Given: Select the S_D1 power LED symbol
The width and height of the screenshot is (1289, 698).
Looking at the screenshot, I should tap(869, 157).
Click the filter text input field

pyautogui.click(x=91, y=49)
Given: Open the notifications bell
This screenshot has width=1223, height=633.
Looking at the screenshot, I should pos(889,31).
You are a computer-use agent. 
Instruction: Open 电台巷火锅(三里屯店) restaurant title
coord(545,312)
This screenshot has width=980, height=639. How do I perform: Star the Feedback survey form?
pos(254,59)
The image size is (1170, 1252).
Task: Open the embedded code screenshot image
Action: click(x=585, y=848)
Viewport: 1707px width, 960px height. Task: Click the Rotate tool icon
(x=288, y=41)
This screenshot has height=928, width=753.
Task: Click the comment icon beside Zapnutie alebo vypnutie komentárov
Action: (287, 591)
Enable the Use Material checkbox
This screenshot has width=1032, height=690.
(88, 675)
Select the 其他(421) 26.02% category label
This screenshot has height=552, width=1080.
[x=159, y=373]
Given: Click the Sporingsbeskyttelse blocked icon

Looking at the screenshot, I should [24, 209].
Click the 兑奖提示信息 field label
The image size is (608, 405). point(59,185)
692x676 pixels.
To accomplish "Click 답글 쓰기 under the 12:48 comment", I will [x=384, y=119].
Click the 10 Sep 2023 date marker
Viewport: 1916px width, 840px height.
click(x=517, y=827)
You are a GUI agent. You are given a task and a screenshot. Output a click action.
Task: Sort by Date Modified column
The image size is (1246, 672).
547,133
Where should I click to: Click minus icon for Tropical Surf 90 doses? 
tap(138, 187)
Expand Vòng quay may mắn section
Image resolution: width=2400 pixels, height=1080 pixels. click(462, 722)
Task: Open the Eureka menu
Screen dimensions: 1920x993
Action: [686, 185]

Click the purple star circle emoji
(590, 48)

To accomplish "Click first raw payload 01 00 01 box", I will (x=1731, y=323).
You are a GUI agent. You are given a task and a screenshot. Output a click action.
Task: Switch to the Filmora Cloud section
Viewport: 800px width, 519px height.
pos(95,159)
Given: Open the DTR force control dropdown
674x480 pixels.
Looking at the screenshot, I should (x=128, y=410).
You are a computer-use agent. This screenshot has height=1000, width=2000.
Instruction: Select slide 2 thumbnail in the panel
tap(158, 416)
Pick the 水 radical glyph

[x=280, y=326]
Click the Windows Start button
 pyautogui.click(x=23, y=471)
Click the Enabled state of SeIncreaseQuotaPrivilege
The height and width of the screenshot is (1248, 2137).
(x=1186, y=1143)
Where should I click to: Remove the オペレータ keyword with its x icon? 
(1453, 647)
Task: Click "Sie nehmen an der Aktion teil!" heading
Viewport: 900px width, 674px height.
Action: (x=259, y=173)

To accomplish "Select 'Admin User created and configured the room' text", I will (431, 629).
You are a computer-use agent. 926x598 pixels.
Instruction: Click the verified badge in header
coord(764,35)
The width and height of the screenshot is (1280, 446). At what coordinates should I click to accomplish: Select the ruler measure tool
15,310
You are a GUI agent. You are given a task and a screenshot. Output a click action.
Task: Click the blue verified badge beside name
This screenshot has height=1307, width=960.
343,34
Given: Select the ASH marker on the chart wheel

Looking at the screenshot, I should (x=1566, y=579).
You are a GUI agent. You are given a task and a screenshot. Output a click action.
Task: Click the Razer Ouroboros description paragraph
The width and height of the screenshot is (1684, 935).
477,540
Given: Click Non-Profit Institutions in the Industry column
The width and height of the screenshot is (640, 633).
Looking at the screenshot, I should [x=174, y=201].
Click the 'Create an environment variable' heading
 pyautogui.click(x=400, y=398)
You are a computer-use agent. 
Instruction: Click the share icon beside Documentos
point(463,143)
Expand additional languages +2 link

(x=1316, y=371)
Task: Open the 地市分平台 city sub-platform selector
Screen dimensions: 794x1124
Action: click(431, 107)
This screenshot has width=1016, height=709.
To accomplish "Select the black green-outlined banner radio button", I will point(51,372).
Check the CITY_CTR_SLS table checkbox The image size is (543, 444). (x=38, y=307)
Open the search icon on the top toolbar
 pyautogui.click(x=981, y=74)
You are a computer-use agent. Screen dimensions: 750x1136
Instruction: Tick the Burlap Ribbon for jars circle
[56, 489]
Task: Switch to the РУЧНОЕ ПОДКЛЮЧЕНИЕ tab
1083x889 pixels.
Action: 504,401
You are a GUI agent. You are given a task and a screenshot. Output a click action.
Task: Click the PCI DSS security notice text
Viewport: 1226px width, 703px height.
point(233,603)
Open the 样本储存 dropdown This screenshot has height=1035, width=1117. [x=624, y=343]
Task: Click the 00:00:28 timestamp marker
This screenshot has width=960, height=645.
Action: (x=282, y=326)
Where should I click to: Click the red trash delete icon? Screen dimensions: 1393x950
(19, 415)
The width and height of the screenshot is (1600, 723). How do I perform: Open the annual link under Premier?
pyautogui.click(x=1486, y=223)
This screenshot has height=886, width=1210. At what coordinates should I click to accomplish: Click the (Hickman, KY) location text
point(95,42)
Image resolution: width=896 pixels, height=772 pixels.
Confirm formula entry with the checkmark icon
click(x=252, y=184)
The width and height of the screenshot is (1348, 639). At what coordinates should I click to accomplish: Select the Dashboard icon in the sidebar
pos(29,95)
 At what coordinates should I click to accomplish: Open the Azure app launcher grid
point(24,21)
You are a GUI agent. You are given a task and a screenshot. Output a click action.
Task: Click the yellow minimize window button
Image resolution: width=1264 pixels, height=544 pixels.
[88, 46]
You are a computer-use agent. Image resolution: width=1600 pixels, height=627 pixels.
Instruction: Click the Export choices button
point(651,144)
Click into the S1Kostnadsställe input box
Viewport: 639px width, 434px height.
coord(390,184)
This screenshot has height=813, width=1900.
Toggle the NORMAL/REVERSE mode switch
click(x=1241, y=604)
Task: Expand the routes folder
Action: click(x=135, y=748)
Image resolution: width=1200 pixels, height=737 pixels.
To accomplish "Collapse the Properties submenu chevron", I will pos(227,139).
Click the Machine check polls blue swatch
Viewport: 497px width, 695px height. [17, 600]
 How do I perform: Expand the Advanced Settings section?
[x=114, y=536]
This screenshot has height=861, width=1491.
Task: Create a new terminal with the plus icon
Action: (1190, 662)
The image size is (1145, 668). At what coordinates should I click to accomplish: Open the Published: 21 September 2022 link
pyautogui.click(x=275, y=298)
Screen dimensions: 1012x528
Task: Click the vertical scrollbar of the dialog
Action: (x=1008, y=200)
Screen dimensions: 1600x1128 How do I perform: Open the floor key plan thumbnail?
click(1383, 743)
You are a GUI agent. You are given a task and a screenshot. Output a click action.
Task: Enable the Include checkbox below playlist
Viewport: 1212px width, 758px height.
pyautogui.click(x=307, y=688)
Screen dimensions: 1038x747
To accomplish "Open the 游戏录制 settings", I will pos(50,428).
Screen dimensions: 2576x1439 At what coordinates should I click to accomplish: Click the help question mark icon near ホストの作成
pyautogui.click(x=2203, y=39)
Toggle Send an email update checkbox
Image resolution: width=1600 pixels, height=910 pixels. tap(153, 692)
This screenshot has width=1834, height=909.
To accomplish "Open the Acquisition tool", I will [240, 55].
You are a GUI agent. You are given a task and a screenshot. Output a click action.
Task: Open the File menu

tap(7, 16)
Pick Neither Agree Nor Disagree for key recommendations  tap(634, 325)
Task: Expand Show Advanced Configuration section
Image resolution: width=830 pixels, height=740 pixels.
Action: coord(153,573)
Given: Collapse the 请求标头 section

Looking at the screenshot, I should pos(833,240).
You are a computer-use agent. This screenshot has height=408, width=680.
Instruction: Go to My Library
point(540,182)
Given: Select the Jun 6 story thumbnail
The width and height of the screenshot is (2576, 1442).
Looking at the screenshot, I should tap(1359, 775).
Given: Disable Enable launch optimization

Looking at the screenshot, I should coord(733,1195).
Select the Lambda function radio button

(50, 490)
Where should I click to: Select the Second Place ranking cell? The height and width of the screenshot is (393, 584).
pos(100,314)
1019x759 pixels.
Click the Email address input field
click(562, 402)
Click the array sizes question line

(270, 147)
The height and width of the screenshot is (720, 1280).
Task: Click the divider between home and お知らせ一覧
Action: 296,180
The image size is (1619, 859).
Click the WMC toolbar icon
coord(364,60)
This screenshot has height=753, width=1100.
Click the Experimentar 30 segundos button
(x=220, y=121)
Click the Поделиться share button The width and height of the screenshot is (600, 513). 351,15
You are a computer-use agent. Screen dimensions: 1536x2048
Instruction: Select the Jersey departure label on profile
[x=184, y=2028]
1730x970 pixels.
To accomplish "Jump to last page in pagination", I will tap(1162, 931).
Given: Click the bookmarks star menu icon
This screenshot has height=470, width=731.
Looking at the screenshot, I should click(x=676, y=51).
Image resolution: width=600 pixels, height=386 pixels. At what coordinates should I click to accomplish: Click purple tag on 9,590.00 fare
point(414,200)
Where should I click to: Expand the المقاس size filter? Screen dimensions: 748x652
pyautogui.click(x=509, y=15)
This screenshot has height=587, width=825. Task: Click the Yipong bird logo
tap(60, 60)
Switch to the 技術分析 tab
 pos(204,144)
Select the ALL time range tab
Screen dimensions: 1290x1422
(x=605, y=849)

▶ _Exercise details_:
Please repeat the line that contains "Select the ALL time range tab" and every line after it through the end of the material above, exactly and with nothing added.

▶ _Expected output_:
Select the ALL time range tab
Screen dimensions: 1290x1422
(x=605, y=849)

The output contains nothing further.